The Company continually monitors its variable consideration provisions and evaluates the estimates used as additional information becomes available. Adjustments will be made to these provisions periodically to reflect new facts and circumstances that may indicate that historical experience may not be indicative of current and/or future results. The Company is required to make subjective judgments based primarily on its evaluation of current market conditions and trade inventory levels related to the Company’s products. This evaluation may result in an increase or decrease in the experience rate that is applied to current and future sales, or require an adjustment related to past sales, or both. If the trend in actual amounts of variable consideration varies from the Company’s prior estimates, the Company adjusts these estimates when such trend is believed to be sustainable. At that time, the Company would record the necessary adjustments which would affect net product revenue and earnings reported in the current period. The Company applies this method consistently for contracts with similar characteristics.

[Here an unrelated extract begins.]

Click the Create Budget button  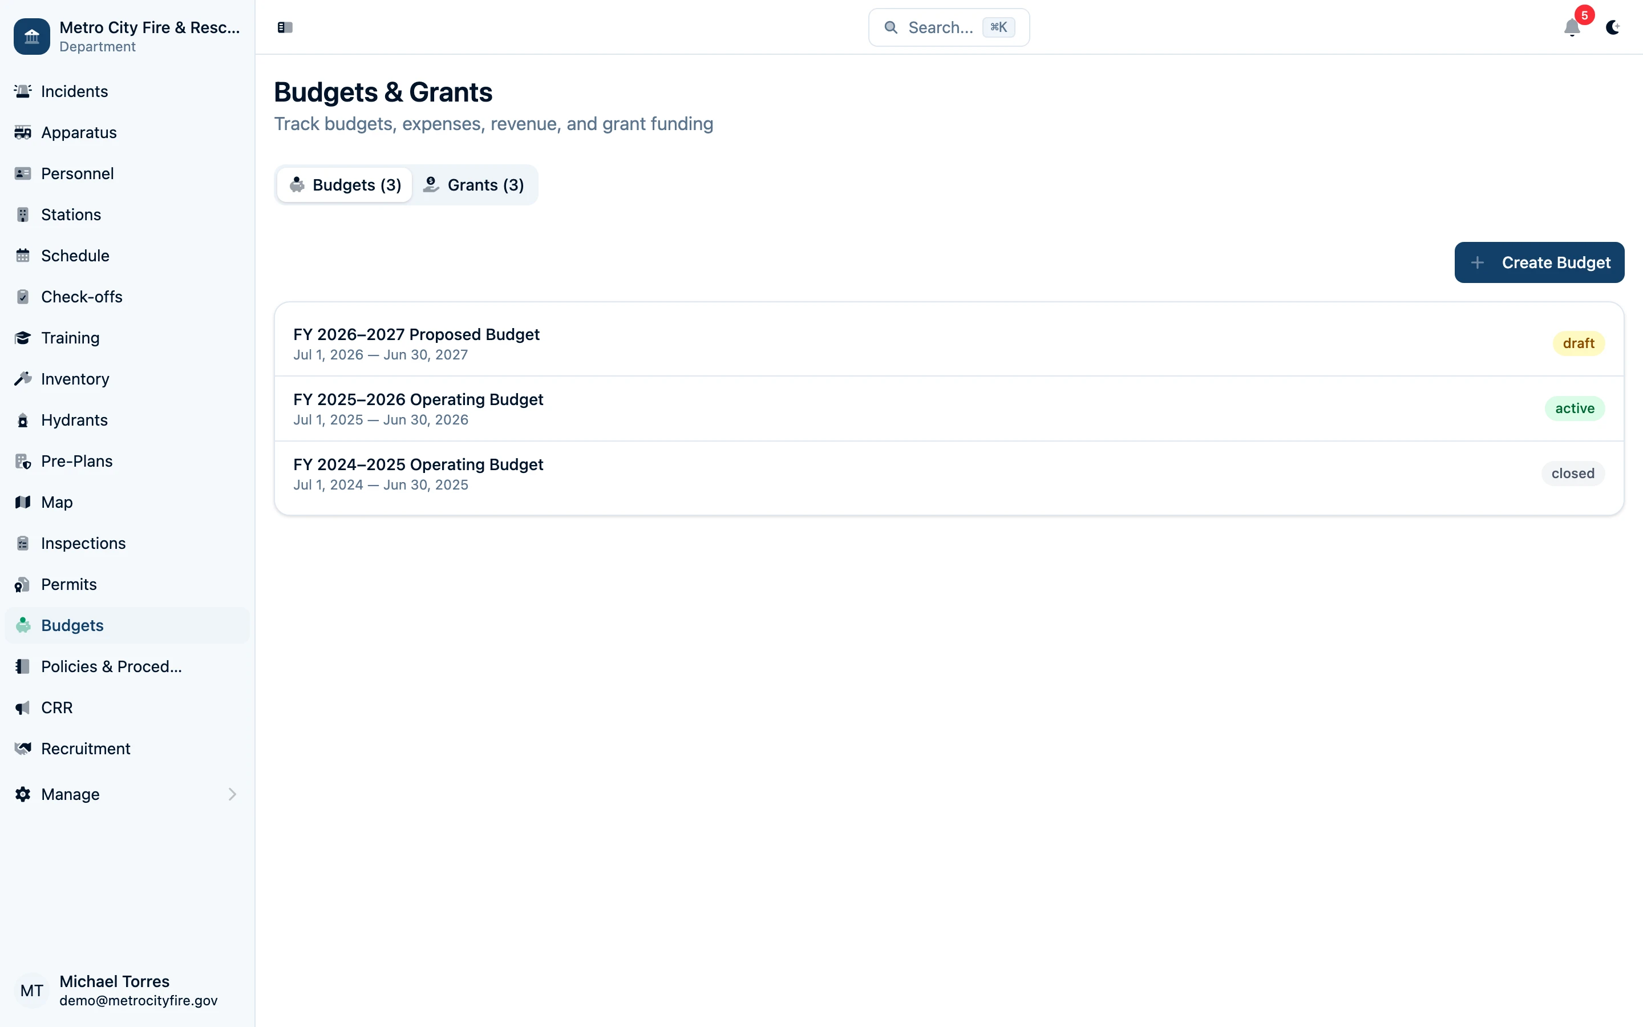1539,262
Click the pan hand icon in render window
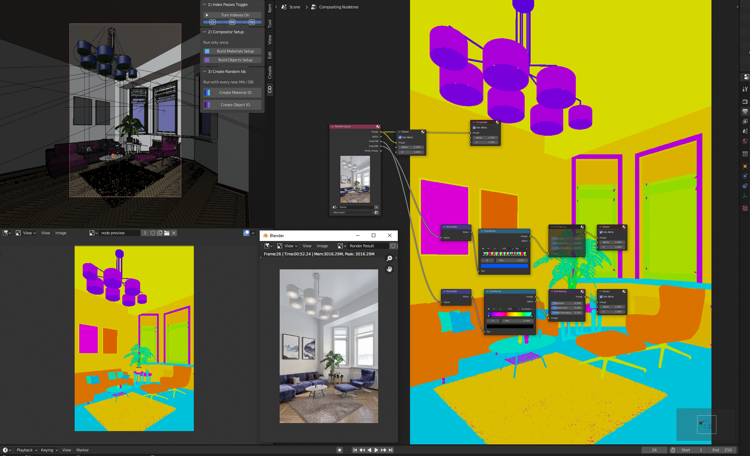The width and height of the screenshot is (750, 456). coord(389,269)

Allowance for Credit Losses An allowance is maintained for potential credit losses. The Company estimates the current expected credit loss on its receivables based on various factors, including historical credit loss experience, customer credit worthiness, value of collateral (if any), and any relevant current and reasonably supportable future economic factors. Additionally, the Company generally estimates the expected credit loss on a pool basis when customers are deemed to have similar risk characteristics. Trade receivables balances are written off against the allowance when it is deemed probable that the trade receivable will not be collected. Trade receivables, net are stated net of certain sales provisions and the allowance for credit losses.
Segment Information
Corporate includes the finance, treasury, certain research and development programs, tax and legal operations of the Company’s businesses and certain expenses, gains and losses related to the overall management of the Company, which are not allocated to the other business segments. Furthermore, a portion of share-based compensation is considered a corporate cost since the amount of such expense depends on company-wide performance rather than the operating performance of any single segment.